ANOVA

Introduction

Analysis of VAriance (ANOVA) is a statistical test to measure the difference between means of more than two groups.It is best suited when the data is normally distributed. By partitioning total variance into components, ANOVA unravels relationship between variables and identifies the true source of variation. It can handle multiple factors and their interactions, providing a robust way to better understand intricate relationships.

Anova Test in Python

To perform a one-way ANOVA test in Python we can use the f_oneway() function from SciPy library. Similarly, to perform two-way ANOVA test anova_lm() function from the statsmodel library is frequently used.

For this test, we’ll create a data frame called df_disease taken from the SAS documentation. The corresponding data can be found here.
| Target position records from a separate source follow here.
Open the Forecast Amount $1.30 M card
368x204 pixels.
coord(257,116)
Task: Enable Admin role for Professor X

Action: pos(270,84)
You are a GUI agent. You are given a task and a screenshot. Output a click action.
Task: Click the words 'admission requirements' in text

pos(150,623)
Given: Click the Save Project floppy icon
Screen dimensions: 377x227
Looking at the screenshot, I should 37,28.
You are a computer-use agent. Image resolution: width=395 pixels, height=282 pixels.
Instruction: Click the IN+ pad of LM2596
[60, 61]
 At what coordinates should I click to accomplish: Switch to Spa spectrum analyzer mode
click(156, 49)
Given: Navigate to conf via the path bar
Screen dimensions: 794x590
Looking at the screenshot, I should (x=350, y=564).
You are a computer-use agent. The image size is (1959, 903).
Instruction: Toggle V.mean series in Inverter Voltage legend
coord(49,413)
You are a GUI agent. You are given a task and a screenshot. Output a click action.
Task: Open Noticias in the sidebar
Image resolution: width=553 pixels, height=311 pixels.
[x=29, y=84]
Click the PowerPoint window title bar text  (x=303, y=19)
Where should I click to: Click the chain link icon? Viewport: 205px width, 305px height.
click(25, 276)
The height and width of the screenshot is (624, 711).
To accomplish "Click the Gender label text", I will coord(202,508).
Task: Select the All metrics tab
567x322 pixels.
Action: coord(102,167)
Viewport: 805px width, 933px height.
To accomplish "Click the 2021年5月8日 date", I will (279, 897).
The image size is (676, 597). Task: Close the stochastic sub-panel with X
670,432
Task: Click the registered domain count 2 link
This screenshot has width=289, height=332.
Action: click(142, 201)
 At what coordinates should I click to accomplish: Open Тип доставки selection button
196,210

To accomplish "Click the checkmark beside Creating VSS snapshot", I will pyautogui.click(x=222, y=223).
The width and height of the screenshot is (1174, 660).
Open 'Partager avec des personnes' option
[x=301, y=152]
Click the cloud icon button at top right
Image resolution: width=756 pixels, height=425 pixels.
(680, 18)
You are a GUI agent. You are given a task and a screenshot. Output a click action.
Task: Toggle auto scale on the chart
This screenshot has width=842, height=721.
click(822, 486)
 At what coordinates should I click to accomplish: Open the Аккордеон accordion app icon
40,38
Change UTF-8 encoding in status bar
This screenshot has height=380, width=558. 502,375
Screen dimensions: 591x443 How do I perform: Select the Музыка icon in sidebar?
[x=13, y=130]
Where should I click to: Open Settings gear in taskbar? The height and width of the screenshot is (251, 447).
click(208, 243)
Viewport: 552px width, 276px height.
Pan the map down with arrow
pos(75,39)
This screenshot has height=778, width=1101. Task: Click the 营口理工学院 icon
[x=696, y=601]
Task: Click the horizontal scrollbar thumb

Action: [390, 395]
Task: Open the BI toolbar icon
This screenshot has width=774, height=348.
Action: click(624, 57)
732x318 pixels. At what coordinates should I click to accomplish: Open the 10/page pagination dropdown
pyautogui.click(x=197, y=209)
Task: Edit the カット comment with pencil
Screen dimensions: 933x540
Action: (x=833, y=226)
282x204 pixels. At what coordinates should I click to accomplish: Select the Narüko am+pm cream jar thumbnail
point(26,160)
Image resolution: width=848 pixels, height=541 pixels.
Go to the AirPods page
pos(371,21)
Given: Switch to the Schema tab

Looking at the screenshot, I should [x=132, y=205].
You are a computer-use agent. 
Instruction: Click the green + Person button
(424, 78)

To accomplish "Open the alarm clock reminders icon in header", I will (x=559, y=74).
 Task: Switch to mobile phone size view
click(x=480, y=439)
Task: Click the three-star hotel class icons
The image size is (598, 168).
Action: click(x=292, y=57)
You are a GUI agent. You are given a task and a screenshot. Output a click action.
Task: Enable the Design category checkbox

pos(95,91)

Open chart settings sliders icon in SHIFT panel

In this experiment, we are trying to find the impact of different drug and disease group on the stem-length

import pandas as pd
import statsmodels.api as sm
from statsmodels.formula.api import ols

# Read the sample data
df = pd.read_csv("../data/sas_disease.csv")


#perform two-way ANOVA
model = ols('y ~ C(drug) + C(disease) + C(drug):C(disease)', data=df).fit()
sm.stats.anova_lm(model, typ=2)

	sum_sq	df	F	PR(>F)
C(drug)	3063.432863	3.0	9.245096	0.000067
C(disease)	418.833741	2.0	1.895990	0.161720
C(drug):C(disease)	707.266259	6.0	1.067225	0.395846
Residual	5080.816667	46.0	NaN	NaN

Sum of Squares Tables

Type I

model = ols('y ~ C(drug) + C(disease) + C(drug):C(disease)', data=df).fit()
sm.stats.anova_lm(model)

	df	sum_sq	mean_sq	F	PR(>F)
C(drug)	3.0	3133.238506	1044.412835	9.455761	0.000056
C(disease)	2.0	418.833741	209.416870	1.895990	0.161720
C(drug):C(disease)	6.0	707.266259	117.877710	1.067225	0.395846
Residual	46.0	5080.816667	110.452536	NaN	NaN

Type II

model = ols('y ~ C(drug) + C(disease) + C(drug):C(disease)', data=df).fit()
sm.stats.anova_lm(model, typ=2)

	sum_sq	df	F	PR(>F)
C(drug)	3063.432863	3.0	9.245096	0.000067
C(disease)	418.833741	2.0	1.895990	0.161720
C(drug):C(disease)	707.266259	6.0	1.067225	0.395846
Residual	5080.816667	46.0	NaN	NaN

Type III

model = ols('y ~ C(drug,Sum) + C(disease,Sum) + C(drug,Sum):C(disease,Sum)', data=df).fit()
sm.stats.anova_lm(model, typ=3)

	sum_sq	df	F	PR(>F)
Intercept	20037.613011	1.0	181.413788	1.417921e-17
C(drug, Sum)	2997.471860	3.0	9.046033	8.086388e-05
C(disease, Sum)	415.873046	2.0	1.882587	1.637355e-01
C(drug, Sum):C(disease, Sum)	707.266259	6.0	1.067225	3.958458e-01
Residual	5080.816667	46.0	NaN	NaN

Type IV

There is no Type IV sum of squares calculation in Python similiar to SAS.